In the Phoenician History of Philo of Byblos, which he presents as a Greek a translation of the works of a Phoenician author, Sanchuniathon, but which modern researchers consider to be a combination of both Phoenician and Greco-Roman elements, Baalat Gebal is referred to as Dione. Ouranos sends her and her two sisters, Astarte and Rhea, to trick and defeat their brother Kronos, but the latter instead marries them, and they subsequently give birth to his children. Ouranos most likely stands for a Phoenician deity representing heaven. Rhea is not explicitly identified with any Phoenician deity, and might be the Greek goddess. Kronos is also referred to as El elsewhere in the Phoenician History, but there is no other evidence for a consort relation between Baalat Gebal and El, and the pairing of Dione and Kronos is also unusual from Greek perspective, as the goddess bearing this name was typically associated with Zeus instead. The number and names of Dione’s children are not preserved. Later on, when Kronos assigns cities to various deities, she receives Byblos as her domain.
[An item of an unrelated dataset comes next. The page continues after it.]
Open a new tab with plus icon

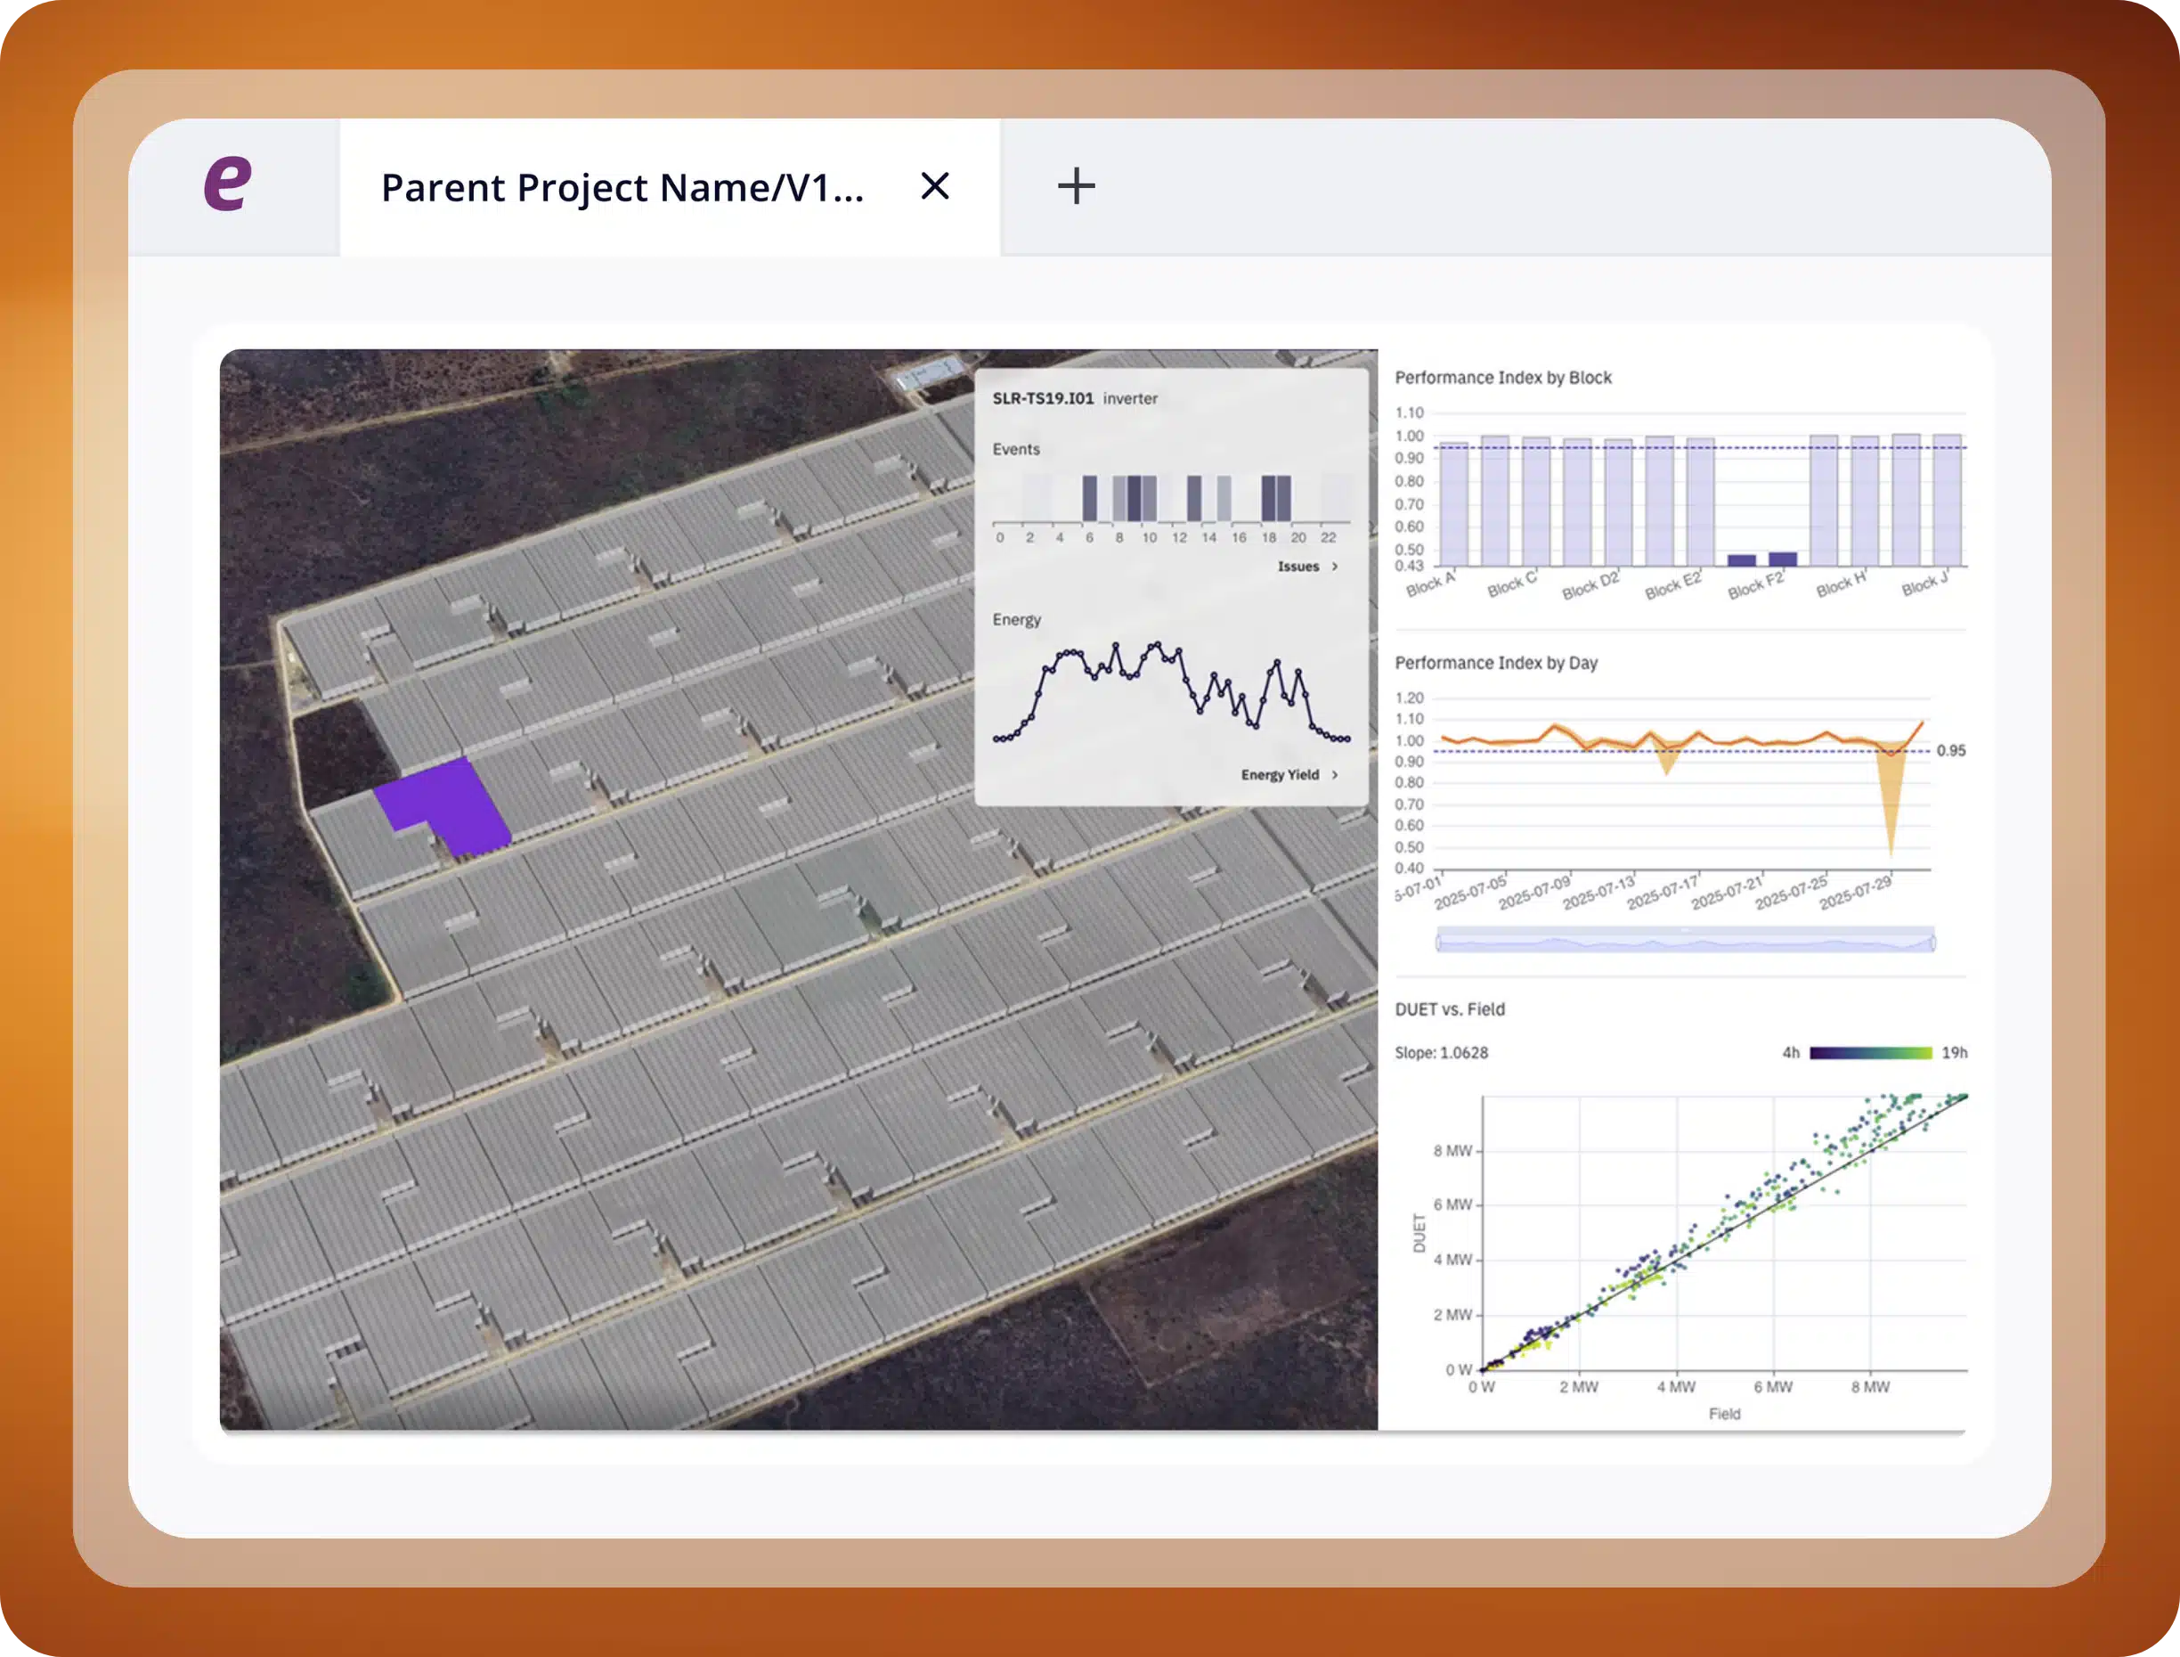pyautogui.click(x=1076, y=185)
The temple of Baalat Gebal is mentioned in Lucian’s De Dea Syria. She is referred to as the “Byblian Aphrodite” (Ἀφροδίτης Βυβλίης). Lucian states that in Roman times rites focused on Adonis took place in her temple, which might be an echo of the worship of a possible unidentified male deity related to her, who according to Marwan Kilani was associated with the Obelisk Temple in earlier periods.